Aquífero Guarani. Imagem captada aqui.
  • Uma barragem colapsou sobre uma quinta de flores no Vale do Rift, no Quénia, após semanas de chuvas torrenciais, desencadeando um mar de água que atingiu duas aldeias e matou pelo menos 32 pessoas. 
  • As idas à emergência por asma e doença pulmonar obstrutiva crónica caíram 37,9% em Pittsburgh um ano após o encerramento da fábrica Shenango Coke Works. As idas à emergência por doenças cardiovasculares incluindo ataques cardíacos e derrames diminuíram 26,5%. EHN.
  • A Nestlé confirmou a venda do seu negócio da água engarrafada no Brasil ao grupo brasileiro Edson Queiroz, que comprou as cinco fábricas responsáveis pela produção e engarrafamento, localizadas nas cidades de São Lourenço (MG), Perus (SP), Santa Bárbara (SP), Petrópolis (RJ) e Vale do Sol (RJ).
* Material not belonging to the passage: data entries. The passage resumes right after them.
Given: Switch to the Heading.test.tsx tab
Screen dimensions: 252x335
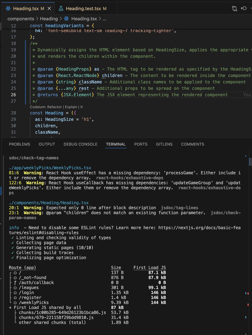Looking at the screenshot, I should coord(84,8).
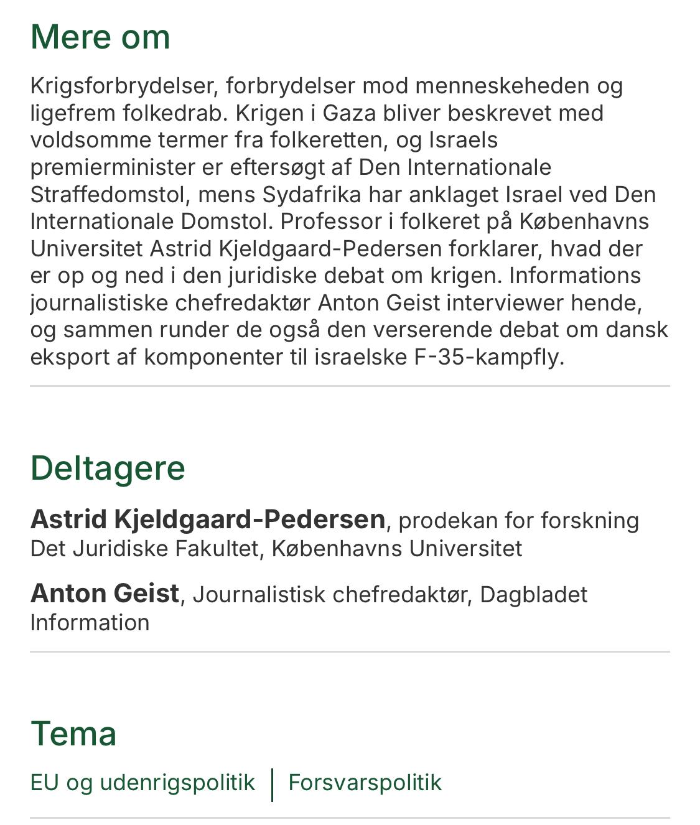Click the horizontal divider below the description
700x825 pixels.
coord(350,386)
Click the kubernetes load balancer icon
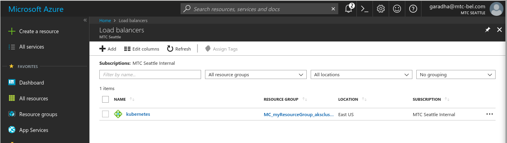The height and width of the screenshot is (143, 507). coord(118,115)
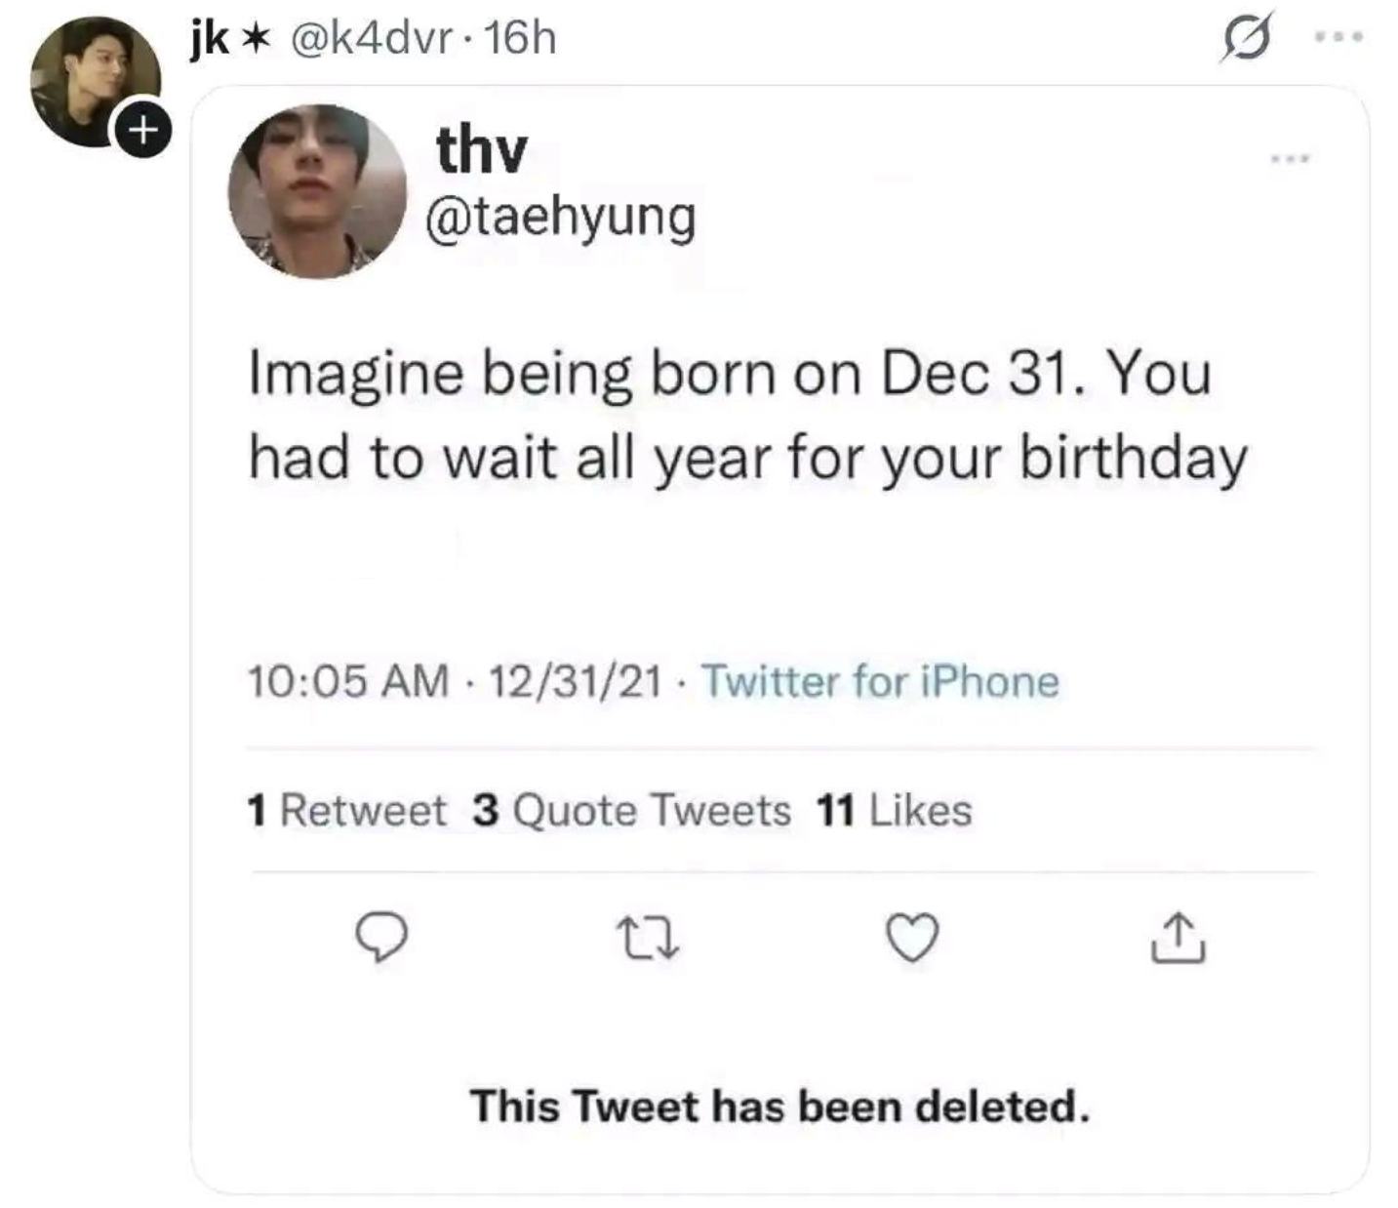Click the 10:05 AM 12/31/21 timestamp
Screen dimensions: 1398x1208
click(x=455, y=681)
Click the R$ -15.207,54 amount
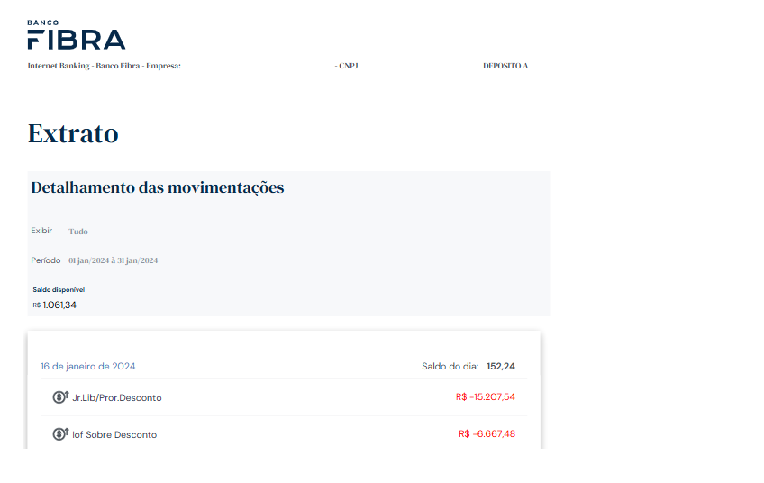 (486, 397)
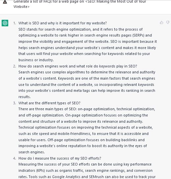Click the thumbs up icon on the response
Screen dimensions: 171x179
click(161, 23)
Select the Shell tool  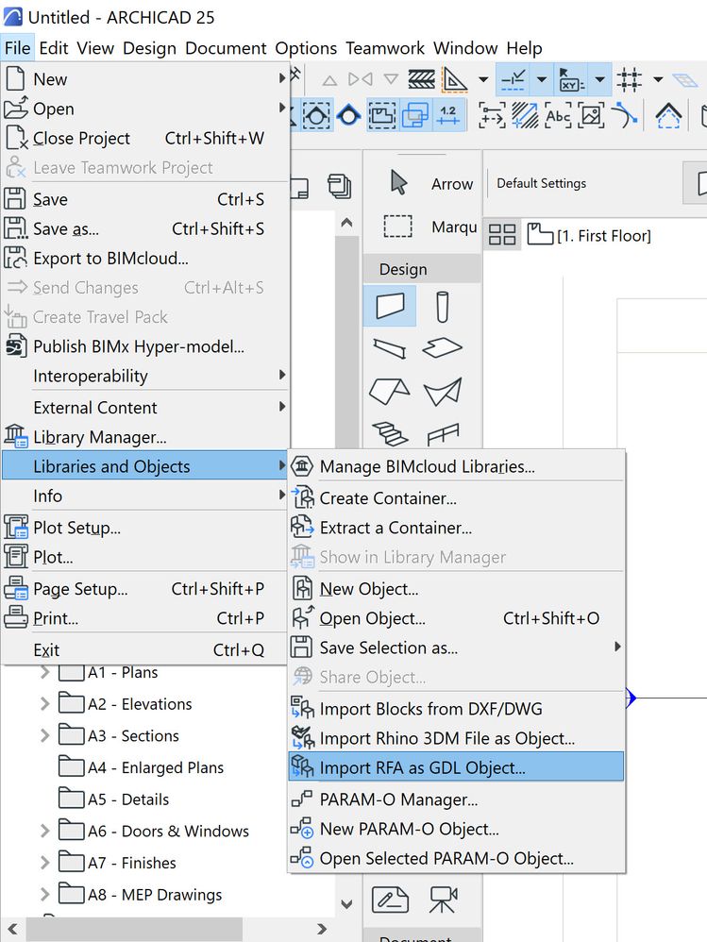click(x=442, y=391)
O anúncio da venda dos negócios de exploração das águas da Nestlé no Brasil ocorreu uma semana depois dos protestos na fábrica de São Lourenço. No dia 20 de março, um grupo de mulheres, que pertence ao Movimento Sem Terra, manifestou-se na fábrica no Sul de Minas contra a privatização das águas. Em 12 de abril de 2018, várias ONGs protestaram contra as atividades da Nestlé no setor de águas minerais durante a assembleia de acionistas da empresa. The UniPlanet.

Reflexão - usar máscara protege-nos da poluição?

Imagem captada aqui.

Cientistas do Instituto de Medicina Ocupacional de Edimburgo testaram nove máscaras diferentes compradas em lojas de Pequim. Geralmente, o filtro em cada máscara funcionou bem,: o melhor bloqueou mais de 99% da poluição de partículas e o pior bloqueou entre 70% e 80%. Em seguida, usaram-se as máscaras numa câmara de teste cheia de fumos de diesel. A poluição dentro da máscara foi medida enquanto eles caminhavam e conversaram. Uma máscara bloqueou 90% da poluição de partículas, enquanto outras quase não ofereceram proteção. 
Conclusões: a rigidez do ajuste é crucial. O pelo facial impede uma boa vedação e o ajuste também depende da forma do rosto do utente. Se encaixa bem, não será fácil respirar através de uma máscara. Portanto, usar uma máscara pode representar problemas para quem já tem dificuldades respiratórias ou cardíacas. Por isso, as máscaras não são a resposta para a poluição. Caminhar por estradas tranquilas em vez de movimentadas pode ajudar, e geralmente teremos menos impactos da poluição se caminharmos ou andarmos de bicicleta em vez de andarmos de carro. 
Temos mesmo que reduzir a poluição nas nossas cidades.

Memórias curtas

Rela meridional (Hyla meridionalis) S. Brás de Alportel. Foto: Fernando Delgado 
  • 12mai2007 - Em Vila Nova de Ceira, Góis, foram abatidas oliveiras sem autorização na Quinta da Savana, apesar de auto de contra-ordenação e desafiando ordens da GNR.